Wipro Surges 10% as Q3 Earnings Surpass Projections, but Experts Advise Caution

Wipro Surges 10% as Q3 Earnings Surpass Projections, but Experts Advise Caution

After the business released its results for the December quarter, Wipro’s American Depository Receipts (ADRs) saw a nearly 18% increase on January 12, reaching a high of $6.35, which was close to a 20-month high.
As the company’s December quarter earnings beat predictions, Wipro’s shares increased 10% on January 15 to reach a new 52-week high. The company’s American Depository Receipts (ADRs) also saw a nearly 18% increase, reaching a nearly 20-month high of $6.35 following the release of its results on January 12.
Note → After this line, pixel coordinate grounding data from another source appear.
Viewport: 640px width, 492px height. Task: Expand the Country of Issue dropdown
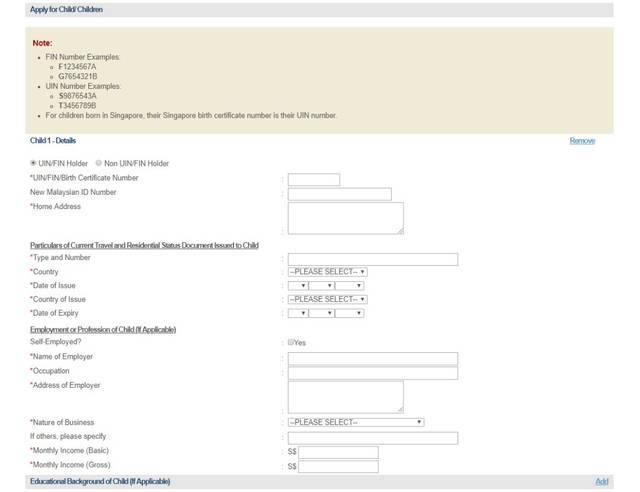coord(327,299)
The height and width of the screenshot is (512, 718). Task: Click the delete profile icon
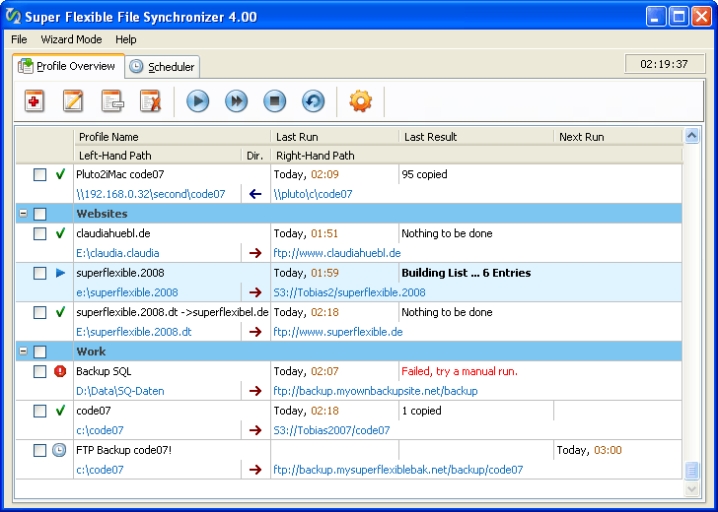click(150, 101)
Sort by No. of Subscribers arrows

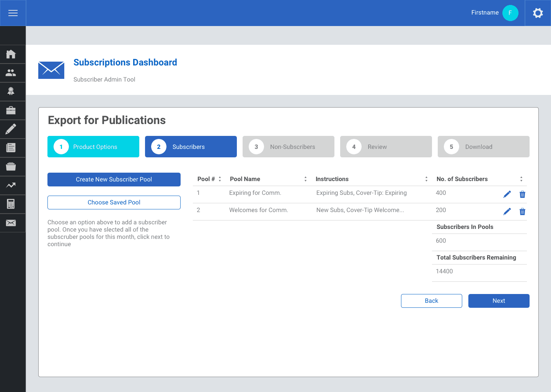(521, 179)
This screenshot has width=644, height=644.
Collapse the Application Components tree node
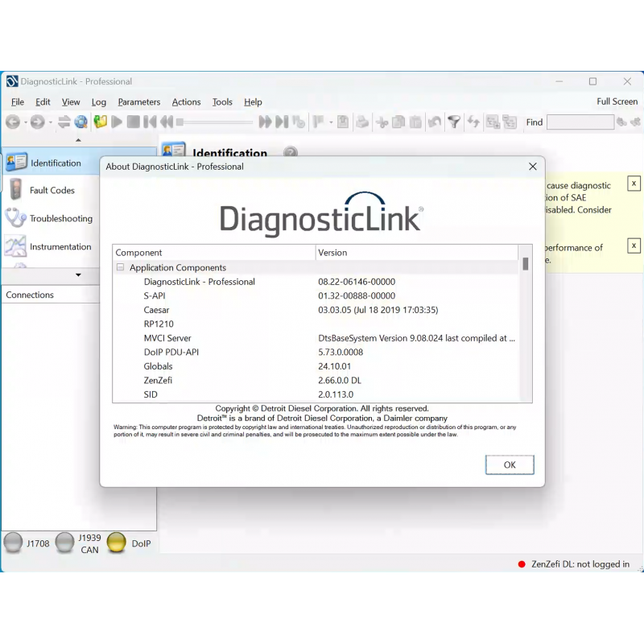[x=121, y=267]
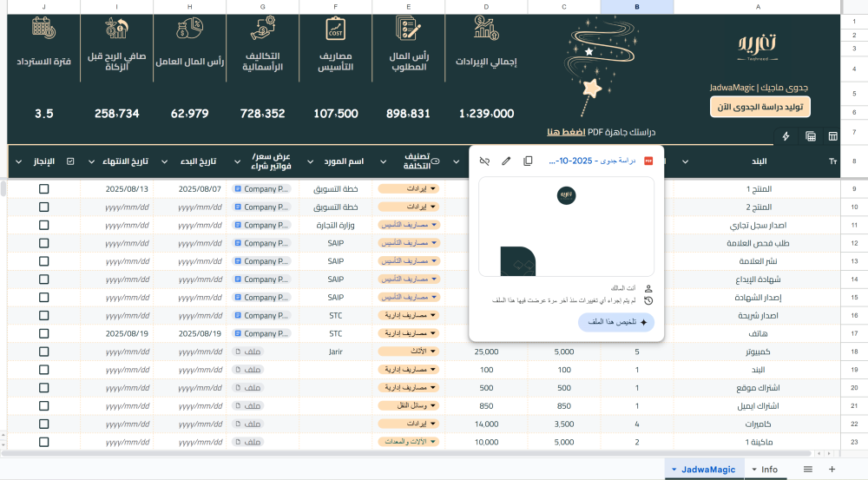Click the lightning bolt icon above table
The width and height of the screenshot is (868, 480).
pos(786,136)
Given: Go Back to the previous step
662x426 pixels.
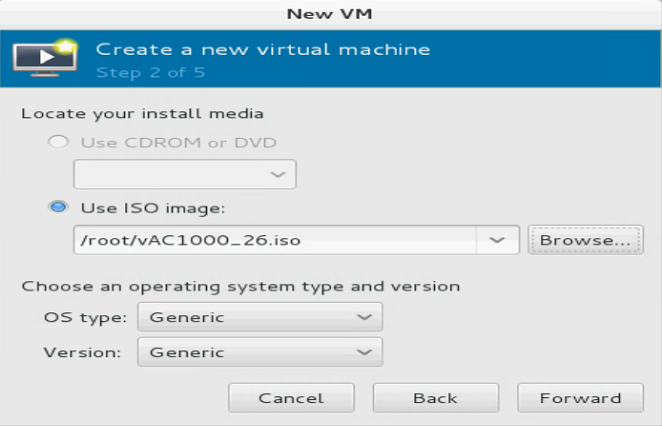Looking at the screenshot, I should click(x=436, y=398).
Wipro’s consolidated revenue was Rs 22,205 crore, down 4.4 percent year over year, and the company’s net profit dropped 12 percent to Rs 2,694 crore.Nevertheless, Motilal Oswal analysts see Wipro’s Q3 results favorably, as the business has been struggling to meet expectations for the past few quarters due to macroeconomic headwinds.

Wipro has posted lower profits year over year for the fourth quarter in a row. Analysts anticipate Wipro to continue lagging peers, mainly because of the oddly low correlation between its deal wins and top-line growth.

At 9:16 a.m., Wipro shares were up around 10% on the National Stock Exchange (NSE), trading at Rs 511.95.
Because of the US and European holiday seasons, which affect productivity with furloughs and fewer working days, the third quarter is usually a poor one for IT organizations.Wipro’s revenue loss was anticipated, mainly because of the BFSI vertical’s ongoing downturn and the company’s heavy reliance on consulting during a period of sharply declining discretionary expenditure.
Although analysts do see signs of steady improvements, Nuvama Institutional Equities remarked that Wipro’s lackluster performance and Q4 guidance leave much to be desired.

“We continue to anticipate Wipro to underperform peers, primarily due to its low correlation between deal-wins and top-line growth, not helped by the continuous exits,” concluded the report.